A partir de ce moment-là, le premier responsable de la communauté, le Cheick Aïma, ne pouvait rester indifférent, parce que le Hadj est avant tout une affaire religieuse. Compte tenu donc de toutes les difficultés que le Hadj a connues ces dernières années et sur les conseils du président de la République, le Cosim a organisé des séminaires de réflexions qui ont abouti à la création du BIHO. Ce bureau fait désormais partie de l’architecture organisationnelle de l’islam en Côte d’Ivoire.

-Quelles sont donc les missions de cette structure ?
-Tirant les leçons des difficultés du passé, le Biho s’est assigné pour mission, d’assainir le milieu du Hadj et de professionnaliser son organisation. Ce faisant, il vise trois objectifs qui sont, d’abord de protéger l’intérêt du pèlerin qui est le principal acteur du pèlerinage, ensuite d’asseoir le respect et la cohésion de la communauté musulmane. Enfin, de préserver l’image de la Côte d’Ivoire à l’extérieur, notamment en Arabie Saoudite. Pour y parvenir, le BIHO a décidé de fixer des règles de gestion vertueuse du Hadj.

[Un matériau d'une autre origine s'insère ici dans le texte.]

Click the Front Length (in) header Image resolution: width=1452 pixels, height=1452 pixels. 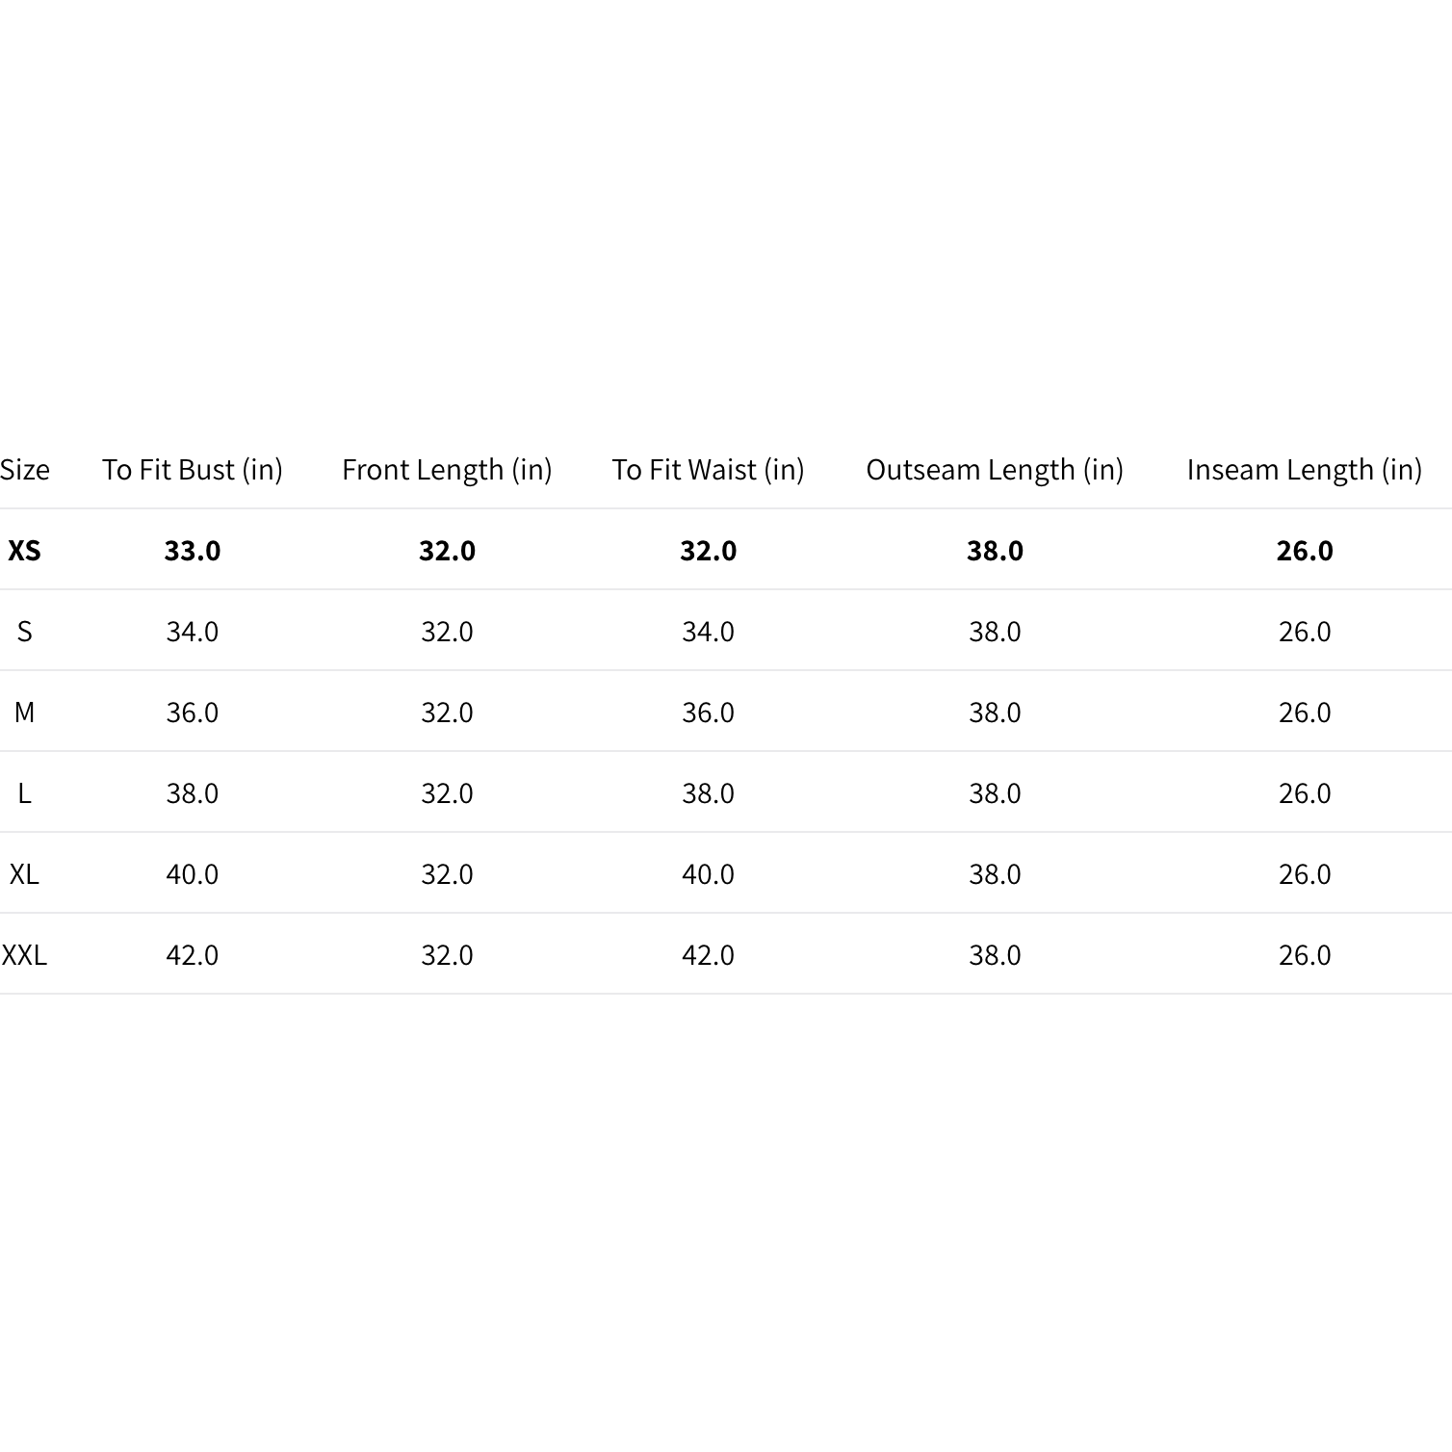coord(447,470)
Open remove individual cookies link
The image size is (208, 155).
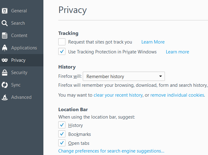(177, 95)
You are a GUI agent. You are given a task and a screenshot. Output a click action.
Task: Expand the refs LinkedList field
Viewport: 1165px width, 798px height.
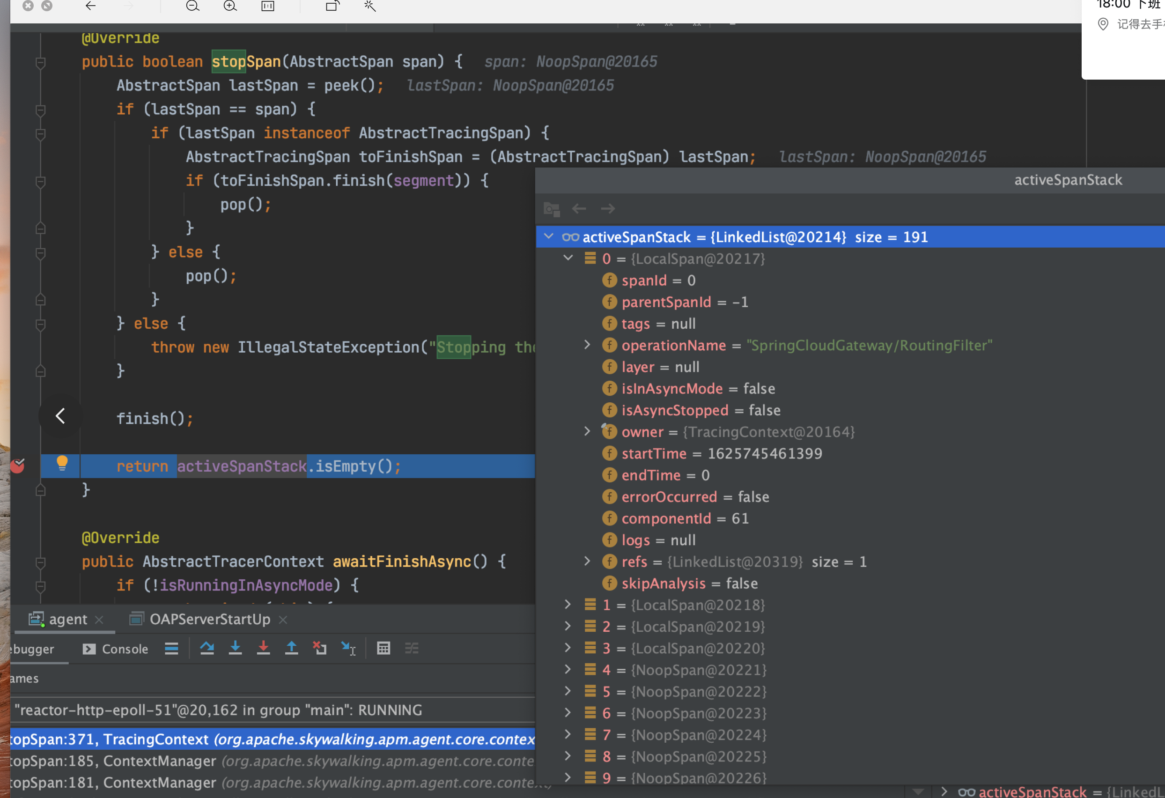[587, 561]
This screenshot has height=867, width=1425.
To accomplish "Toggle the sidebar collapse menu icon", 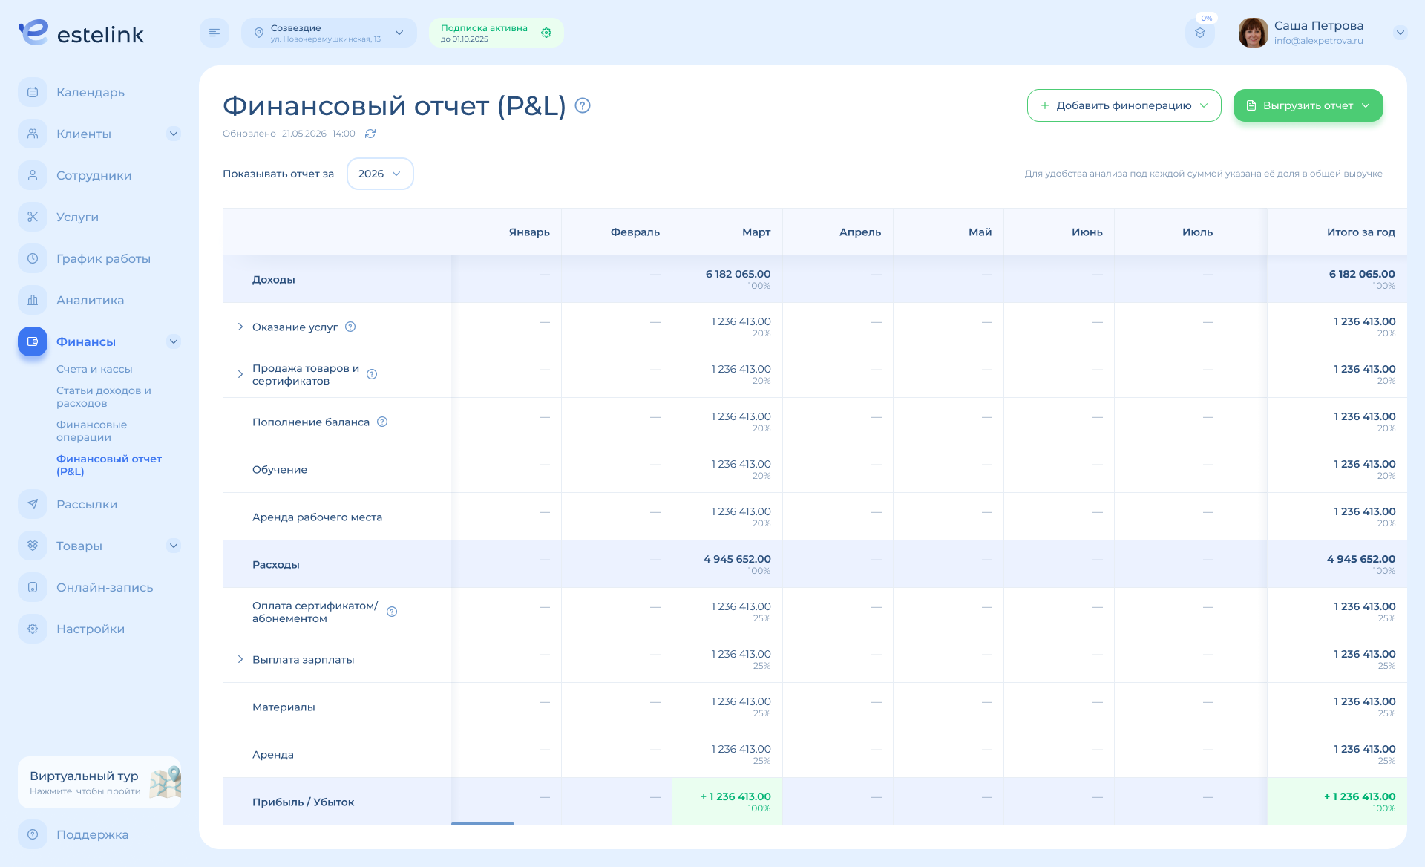I will 214,33.
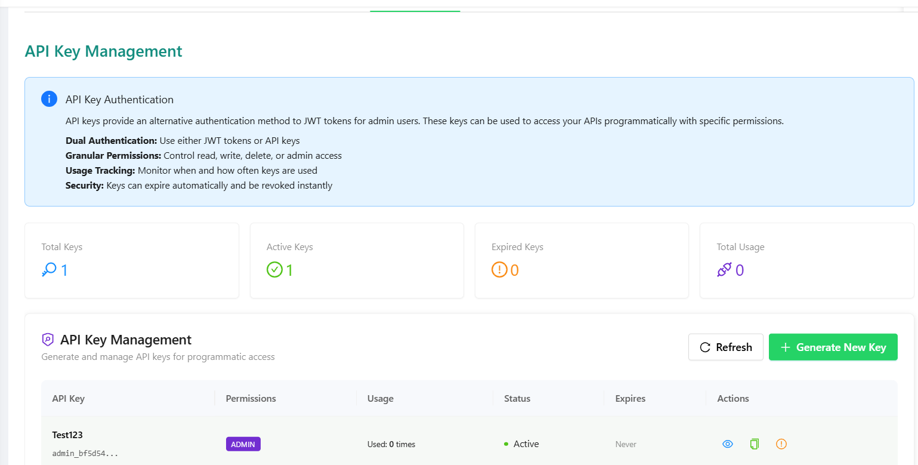Click the plus icon on Generate New Key
This screenshot has height=465, width=918.
(786, 347)
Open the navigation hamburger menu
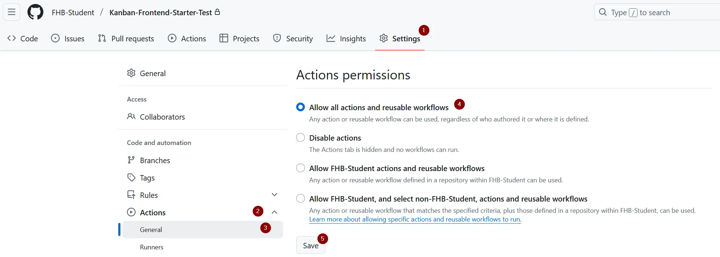 click(12, 12)
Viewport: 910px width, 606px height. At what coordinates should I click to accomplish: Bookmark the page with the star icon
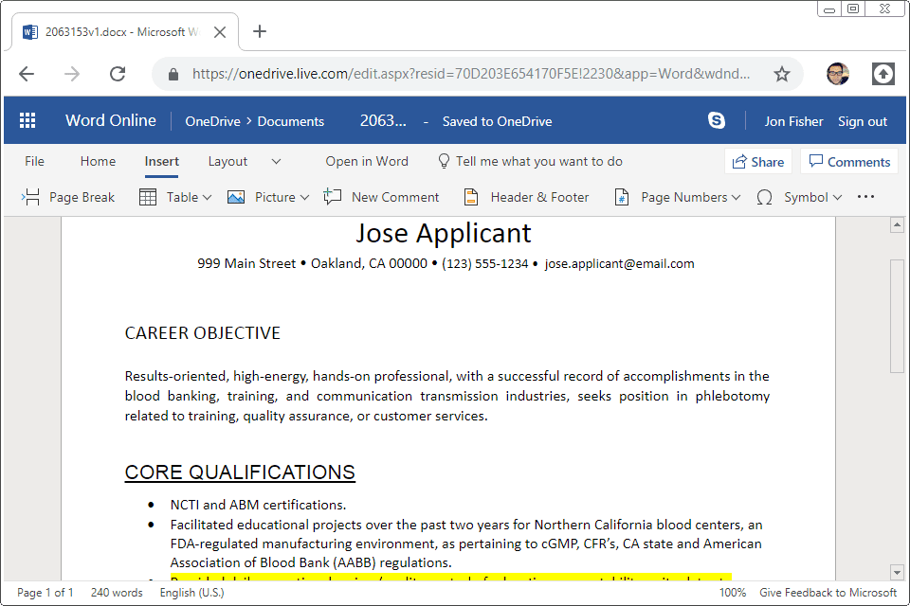(x=782, y=74)
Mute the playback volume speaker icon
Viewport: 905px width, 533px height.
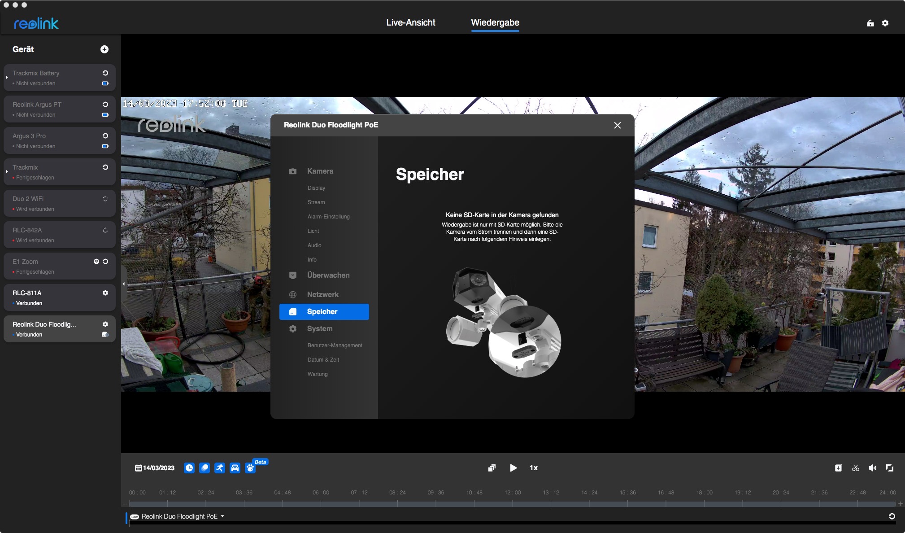coord(873,468)
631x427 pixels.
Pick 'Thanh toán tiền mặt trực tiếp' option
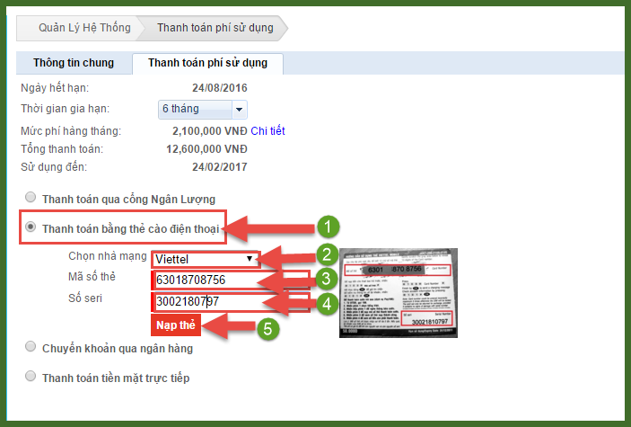[x=31, y=378]
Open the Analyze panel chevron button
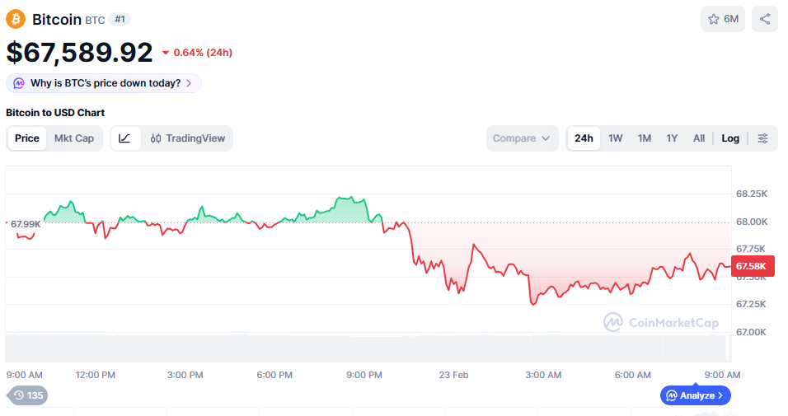This screenshot has width=788, height=416. pos(696,395)
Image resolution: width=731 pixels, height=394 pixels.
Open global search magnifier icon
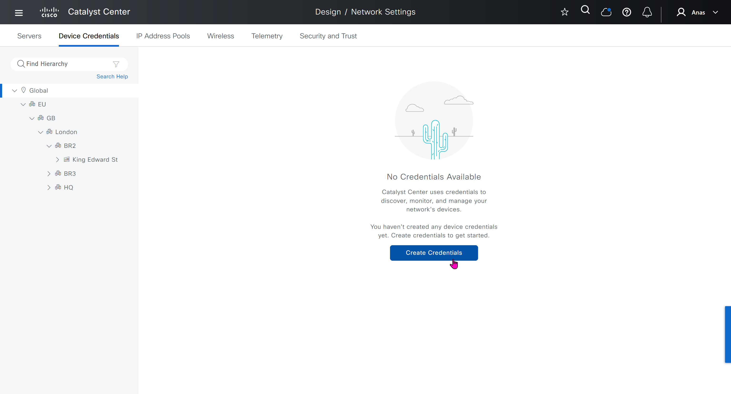[x=585, y=10]
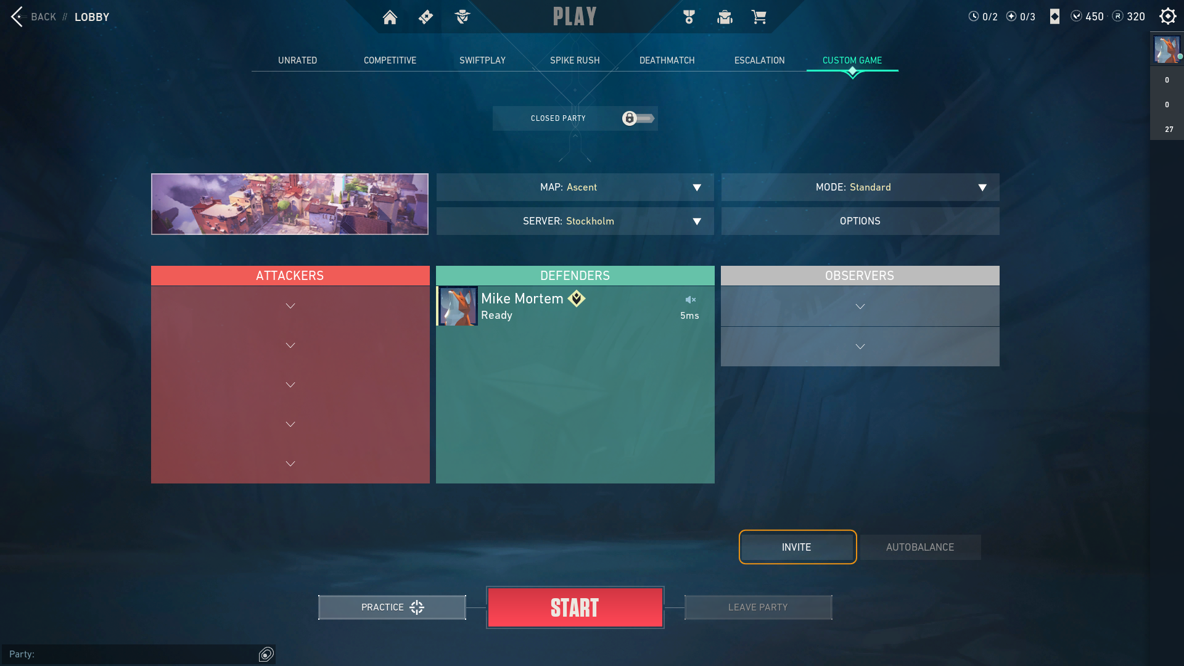Viewport: 1184px width, 666px height.
Task: Click the INVITE button
Action: click(796, 546)
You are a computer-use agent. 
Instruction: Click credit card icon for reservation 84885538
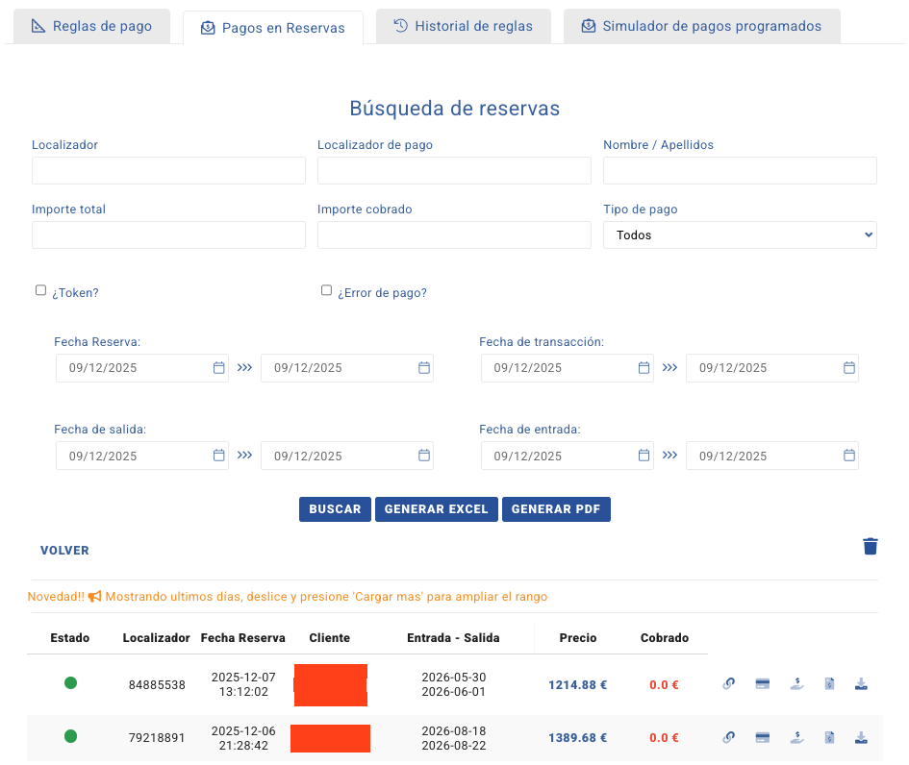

-Y a-t-il une démarcation entre le Cosim et le Biho ?
-Le Cosim est la plus haute autorité spirituelle de la communauté musulmane. Quand il a créé le Cni, il ne s’est pas ingéré dans sa gestion quotidienne. La seule chose que le Cosim a exigée en créant le BIHO, est qu’il y ait un Conseil des Imams et des Oulémas qui veille sur la gestion. La nouveauté, c’est aussi le fait que le Cosim a demandé que les membres du BIHO, le conseil d’administration et le Conseil des imams et des oulémas prêtent serment sur le coran. Pour éviter d’être juge et partie, le BIHO a créé un commissariat au Hadj qui est son bras opérationnel. Les membres de ce commissariat ont eux-aussi prêté serment. Tout organisateur qui voudra obtenir un agrément du BIHO pour organiser le pèlerinage sera tenu de prêter serment sur le Coran.

-Pensez-vous que la communauté musulmane est prête à s’affranchir de la tutelle de l’Etat quant à l’organisation du Hadj ?
-L’organisation du hadj a évolué de la marche à pied à l’organisation massive avec les moyens modernes de transport que nous avons aujourd’hui. Beaucoup de personnes se sont improvisées dès lors, organisateurs du Hadj et certains même en font une profession sans en avoir ni les moyens ni la compétence. C’est ce qui pose les problèmes que nous connaissons actuellement. En ce qui concerne la gestion de l’Etat, nous estimons qu’il y a eu des avancées. L’organisation de 2007 était très prometteuse parce que le Cosim a été associé à tous les niveaux de prises de décision.
Mais après 2007, le COSIM attendait une analyse critique de l’organisation précédente en vue d’une évaluation corrective. Mais au lieu de cela, ses critiques ont été mal reçues par les fonctionnaires de la Direction Générale des Cultes du Ministère de l’Intérieur qui ont décidé de l’exclure. Malheureusement en 2008 et en 2009, les mêmes problèmes ont resurgi.